Apple, réputée pour son écosystème fermé, semble sur le point d’ouvrir une nouvelle page de son histoire en permettant aux utilisateurs de remplacer Siri par un autre assistant vocal. Cette évolution, dictée par des obligations réglementaires au Japon et en Europe, pourrait transformer l’expérience utilisateur des iPhones. Découvrez comment cette mise à jour pourrait redéfinir votre interaction avec votre appareil.
L’essentiel à retenir
Avec la version iOS 26.2, Apple entend offrir la possibilité aux utilisateurs de reconfigurer le bouton latéral de l’iPhone pour activer un assistant vocal autre que Siri. Jusqu’à présent, un appui prolongé sur ce bouton lançait automatiquement Siri, sans choix alternatif. Le changement à venir pourrait inclure des assistants tels qu’Alexa, Gemini, ou encore ChatGPT.
Cette fonctionnalité ne sera pas universelle dans un premier temps, mais limitée à certains marchés en raison des exigences légales spécifiques, notamment au Japon et dans l’Union européenne.
Apple s’adapte aux nouvelles règles imposées par le Digital Markets Act en Europe et le Mobile Software Competition Act au Japon. Ces législations obligent les grandes entreprises technologiques à ouvrir leurs écosystèmes à des solutions tierces. Pour Apple, cela signifie offrir aux développeurs tiers les mêmes accès aux fonctionnalités matérielles et logicielles que ceux bénéficiés par Siri.

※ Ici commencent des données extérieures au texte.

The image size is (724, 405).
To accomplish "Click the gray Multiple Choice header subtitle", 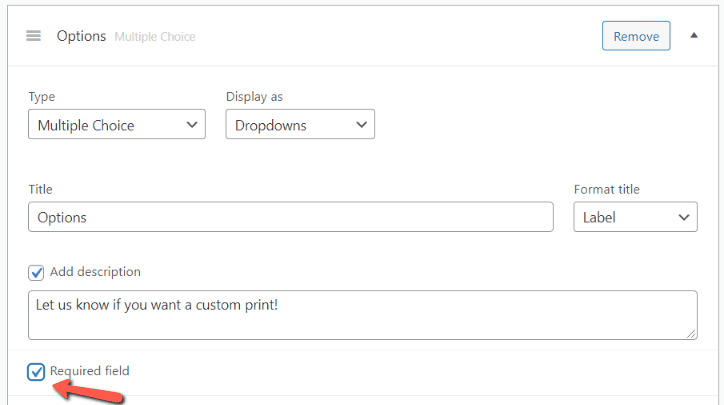I will [x=155, y=37].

En conformité avec ces directives, les utilisateurs pourront modifier les paramètres par défaut de leur assistant vocal, leur navigateur ou leur moteur de recherche, ce qui offre une flexibilité inédite aux utilisateurs d’iPhone.
Pour que cette fonctionnalité soit pleinement opérationnelle, les développeurs doivent intégrer explicitement l’option de remplacement d’assistant vocal dans leurs applications. Apple a mis à disposition le framework App Intents pour faciliter cette intégration. Les applications devront utiliser AVFoundation pour gérer le micro et permettre une interaction immédiate et fluide avec l’utilisateur.

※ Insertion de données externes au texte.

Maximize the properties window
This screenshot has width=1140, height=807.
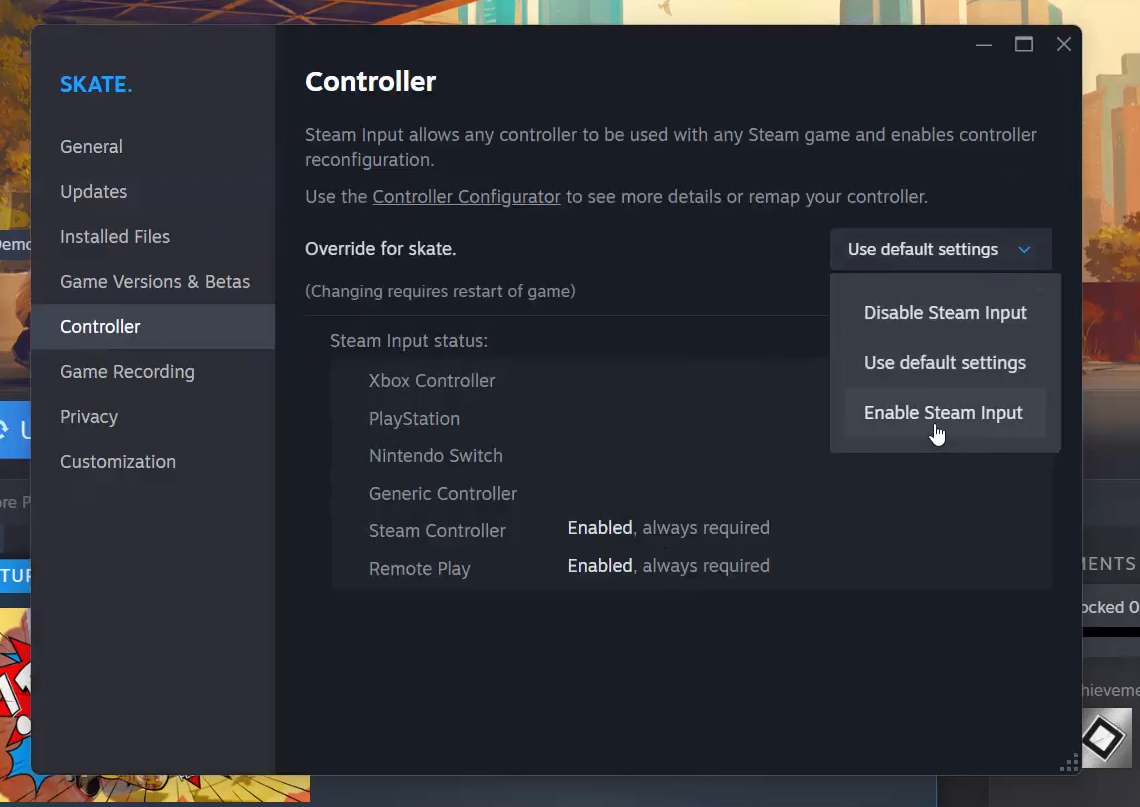pos(1024,45)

Cependant, cette ouverture soulève des questions sur les privilèges d’accès aux fonctionnalités internes du système iOS dont pourraient bénéficier ces assistants vocaux tiers. Pour le moment, Apple n’a pas précisé si ces derniers auront le même niveau d’intégration que Siri.
Apple, fondée en 1976 par Steve Jobs, Steve Wozniak et Ronald Wayne, a toujours cherché à construire un écosystème fermé et intégré, offrant une expérience utilisateur unique. Cependant, la montée en puissance des législations antitrust à travers le monde pousse la firme de Cupertino à repenser sa stratégie. Cette évolution vers une plus grande ouverture aux solutions tierces pourrait bien redéfinir le futur des produits Apple, tout en maintenant sa réputation d’innovation constante.